The U.S. Food and Drug Administration (FDA) granted orphan drug designation to AVR-RD-02, a gene therapy candidate for the treatment of Gaucher disease.
AVR‑RD‑02, being developed by Avrobio, recently advanced to its first clinical study of the therapy’s safety and effectiveness in patients with type 1 Gaucher. This Phase 1/2 trial (NCT04145037), named GAU-201, is recruiting patients at University of Calgary in Canada. (More information about study location is available here.)
The trial’s start follows last year’s clearance by Health Canada. Additional study sites are planned to open in Australia and other countries in 2020, pending regulatory clearances.
The trial is designed to enroll eight to 16 patients age 16 to 35, and will include both untreated patients and those on stable enzyme replacement therapy.
Participants will receive a single treatment with AVR-RD-02 and will be followed for one year. Efficacy outcome measures include liver and spleen volumes, hemoglobin values, platelet counts, bone pain and bone density measures, and other blood markers.
Orphan status qualifies Avrobio for several incentives intended to support clinical trials of AVR‑RD‑02 and, if approved, its commercialization.
“Under the existing standard of care, patients with Gaucher disease are bound to a lifelong infusion schedule of enzyme replacement therapies, and still experience painful and progressive symptoms such as debilitating musculoskeletal pain and fatigue,” Birgitte Volck, MD, PhD, said in a press release. Volck is Avrobio’s president of research and development,
“Orphan-drug designation recognizes the unmet need of populations with rare diseases like Gaucher where Avrobio strives to transform lives by addressing the underlying cause of the disease with a single dose of gene therapy,” she said.
People with Gaucher disease have a faulty GBA gene, which results in impaired activity of the enzyme beta-glucocerebrosidase (GCase) and accumulation of lipid (fat) called glucosylceramide in cells.
AVR-RD-02 is designed to genetically modify the patient’s own blood-forming (hematopoietic) stem cells to produce a working GCase. It delivers a fully functional copy of the GBA gene into hematopoietic stem cells collected from patients. Those cells then are reintroduced into the patient’s body.
The ultimate goal is to provide durable and potentially life-long therapeutic benefit by restoring the capacity of tissues to produce sufficient amounts of GCase.

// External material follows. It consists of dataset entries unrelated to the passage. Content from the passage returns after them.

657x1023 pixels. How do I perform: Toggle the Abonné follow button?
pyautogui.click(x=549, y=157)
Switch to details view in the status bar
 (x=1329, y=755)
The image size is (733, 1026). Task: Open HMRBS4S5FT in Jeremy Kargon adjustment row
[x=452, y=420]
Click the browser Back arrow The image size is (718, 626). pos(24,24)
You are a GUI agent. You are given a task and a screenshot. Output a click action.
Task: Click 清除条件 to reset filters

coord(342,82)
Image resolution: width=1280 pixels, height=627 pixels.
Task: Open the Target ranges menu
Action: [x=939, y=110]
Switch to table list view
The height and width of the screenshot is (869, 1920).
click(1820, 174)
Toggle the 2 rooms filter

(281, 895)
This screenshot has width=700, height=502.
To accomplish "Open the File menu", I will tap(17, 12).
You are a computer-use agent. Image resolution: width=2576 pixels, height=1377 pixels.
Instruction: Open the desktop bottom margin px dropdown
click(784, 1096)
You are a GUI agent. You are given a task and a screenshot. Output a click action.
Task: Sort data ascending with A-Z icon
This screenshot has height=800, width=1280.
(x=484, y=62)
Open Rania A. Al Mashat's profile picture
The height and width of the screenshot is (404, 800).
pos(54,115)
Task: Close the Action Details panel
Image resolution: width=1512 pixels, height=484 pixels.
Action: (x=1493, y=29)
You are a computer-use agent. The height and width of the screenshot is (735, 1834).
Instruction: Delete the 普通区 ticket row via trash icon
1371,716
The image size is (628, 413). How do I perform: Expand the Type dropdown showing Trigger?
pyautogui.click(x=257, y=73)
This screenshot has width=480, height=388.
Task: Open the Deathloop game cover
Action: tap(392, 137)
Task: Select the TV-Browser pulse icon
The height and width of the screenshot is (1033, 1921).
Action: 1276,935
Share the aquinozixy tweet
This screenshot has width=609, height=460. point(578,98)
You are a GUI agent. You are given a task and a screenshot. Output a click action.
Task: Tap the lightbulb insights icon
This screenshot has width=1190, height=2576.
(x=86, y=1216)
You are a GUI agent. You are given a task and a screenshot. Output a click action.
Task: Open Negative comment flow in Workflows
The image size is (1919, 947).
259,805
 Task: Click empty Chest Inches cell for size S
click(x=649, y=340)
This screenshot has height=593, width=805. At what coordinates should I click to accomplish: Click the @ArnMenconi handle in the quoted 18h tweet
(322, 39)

The gene therapy uses plato platform, Avrobio’s automated cell manufacturing technology that consists of a harmless lentiviral vector to deliver the target gene.
Preclinical studies backed the approach’s potential. In mouse models of Gaucher disease, AVR-RD-02 increased the activity of GCase across clinically relevant tissues, including bone marrow, spleen, liver, and thymus.
Importantly, this resulted in reversal of disease manifestations such as spleen enlargement, restoration of blood values, and less infiltration of Gaucher cells in the bone marrow.
Besides Gaucher disease, Avrobio is pursuing gene therapy programs for other rare lysosomal storage disorders, including Fabry disease, cystinosis, and Pompe disease.